Primary antibodies were rabbit anti-EEA-1 (Calbiochem), mouse monoclonal anti-Rab5 (Santa Cruz SC-46692), and rat 1D4B anti-LAMP-1 (developed by J. Thomas August, Developmental Studies Hybridoma Bank, University of Iowa). All primary antibodies were used at 1∶100. Secondary antibodies were Alexa Fluor 568 (red) goat anti-rabbit IgG or Alexa Fluor 647 (blue) goat anti-rabbit (Molecular Probes) were used at 1∶200. DNA was stained with TOPRO-3 (Molecular Probes) at a 1∶1500 dilution. Actin was stained with Alexa Fluor 647 (blue) Phalloidin (Invitrogen) at 1∶50.
Colocalization
Assessment of colocalization events was done with Image J. In particular, selected pixels with a ratio ≥50% and a Pearson's Rr value ≥0.6 were considered to be colocalized.
Statistical analyses
Statistical analysis for T-test (light microscopy repeats) or Chi square (pooled confocal micrographs) were performed using the Sigma Stat 3.1 or GraphPad Prism 5 programs, respectively.
Results
Intact cholesterol-containing lipid rafts facilitate the entry and intracellular survival of wild-type L. i. chagasi promastigotes but not amastigotes
Previous work in our laboratory showed that transient depletion of macrophage membrane cholesterol, under conditions that do not deplete intracellular cholesterol stores, decreases the entry and survival of L. i. chagasi stationary phase promastigotes [9]. Stationary cultures are a mixed population containing promastigotes at various levels of virulence [32]. We therefore adapted a gradient separation protocol to isolate the highly infectious metacyclic promastigotes [26], [33] and investigated the role of cholesterol in the entry and survival of metacyclic L. i. chagasi promastigotes. Transient depletion of macrophage membrane cholesterol using MβCD reduced the entry of metacyclic L. i. chagasi promastigotes and prevented their replication for up to 72 h (Fig. 1A).

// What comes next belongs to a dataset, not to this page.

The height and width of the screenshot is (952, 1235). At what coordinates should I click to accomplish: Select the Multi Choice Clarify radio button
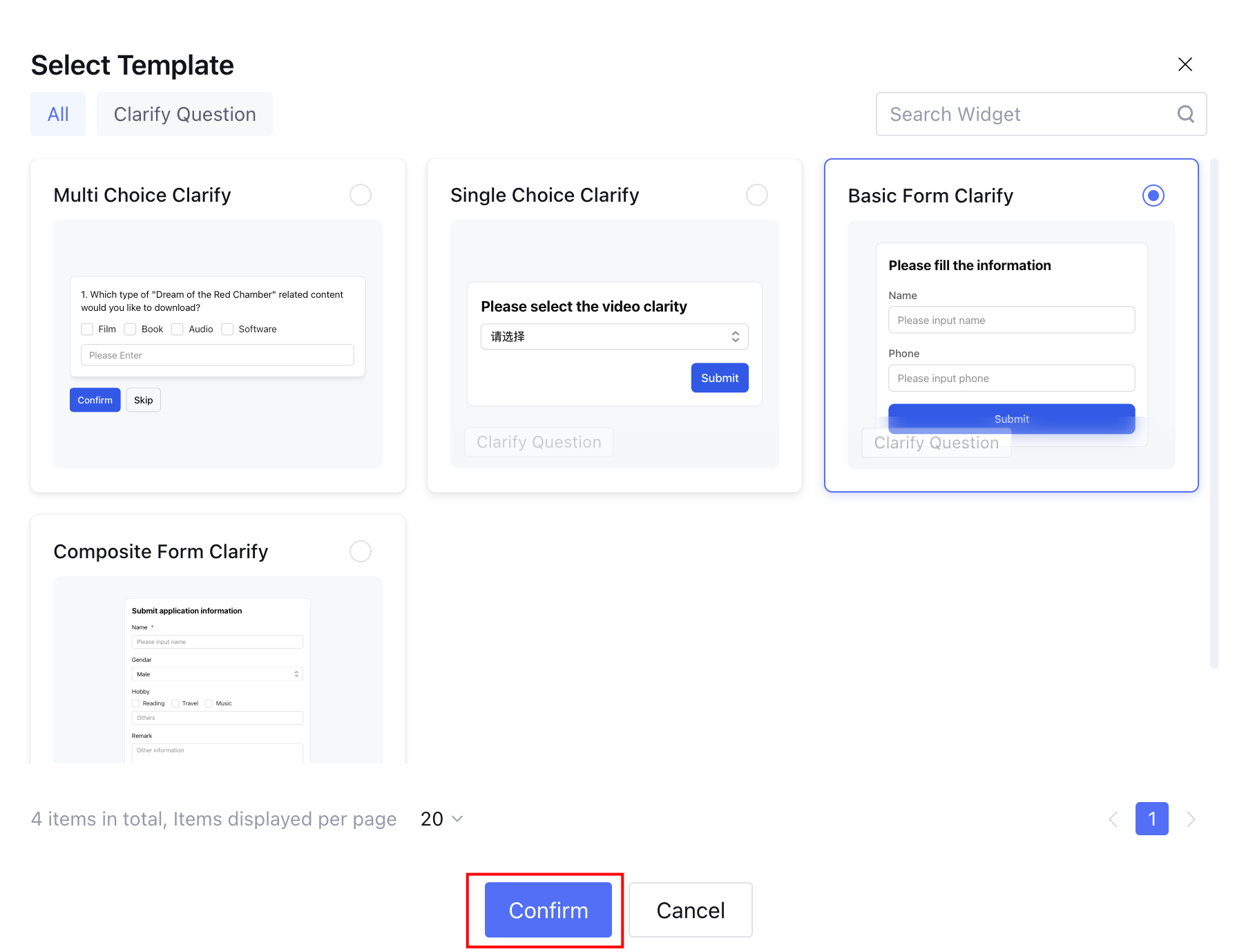coord(361,195)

CR3 is a macrophage receptor that binds iC3b-coated particles and facilitates the phagocytosis of Leishmania spp. promastigotes. CR3 ligation avoids classical macrophage activation and could therefore facilitate intracellular survival [34], [35]. We therefore investigated whether serum opsonization affected the cholesterol-mediated entry of L. i. chagasi. To allow C3 deposition without formation of the membrane attack complex (MAC), promastigotes were opsonized with C5-deficient serum from A/J mice. Serum opsonization did not affect the cholesterol-dependent entry or intracellular survival of metacyclic promastigotes (Fig. 1B).
We previously reported that serum opsonization abrogates the effect of cholesterol depletion on the entry of attenuated promastigote into macrophages [9]. LcJ is a stage-cycling L. i. chagasi-derived parasite cell line that converts between promastigote and amastigote forms in axenic culture. LcJ promastigotes retain higher virulence than attenuated L. i. chagasi parasite lines, although their virulence in mice is lower than that of metacyclic promastigotes [36]. Transient depletion of macrophage cholesterol moderately decreased the entry of non-opsonized LcJ promastigotes, whereas the entry of serum opsonized LcJ promastigotes was not affected by cholesterol depletion (Fig. 1C, 1D). Thus, the entry of LcJ promastigotes was similar to attenuated L. i. chagasi (L5), although LcJ parasites retained the ability to replicate in macrophages with or without serum opsonization (Figs. 1C and 1D) [9].
In contrast to the observations with promastigotes, cholesterol depletion did not affect the phagocytosis or intracellular survival of either hamster-derived or LcJ amastigotes in the initial 48 h of infection (Figs. 2A–2D). Furthermore, in opsonized conditions, the intracellular numbers of either hamster-derived or LcJ amastigotes remained fairly constant for up to 72 h (Figs. 2B and 2D). For non-opsonized parasites, however, cholesterol depletion affected the ability of hamster-derived, but not of LcJ amastigotes to replicate at 72 h (Figs. 2A and 2C). These data suggest that cholesterol can affect wild-type amastigotes by additional downstream effects. Taken together, these cholesterol depletion studies indicate that the highly virulent metacyclic promastigotes are very dependent on macrophage membrane cholesterol for their entry and intracellular survival, but the partially attenuated LcJ promastigotes are less dependent. In contrast, amastigotes do not require intact macrophage cholesterol for efficient phagocytosis or intracellular survival. Nonetheless, by 72 h, the ability of hamster-derived amastigotes to replicate was impaired if entry was initiated in both, the absence of serum and through a cholesterol-disrupted pathway (Fig. 2A).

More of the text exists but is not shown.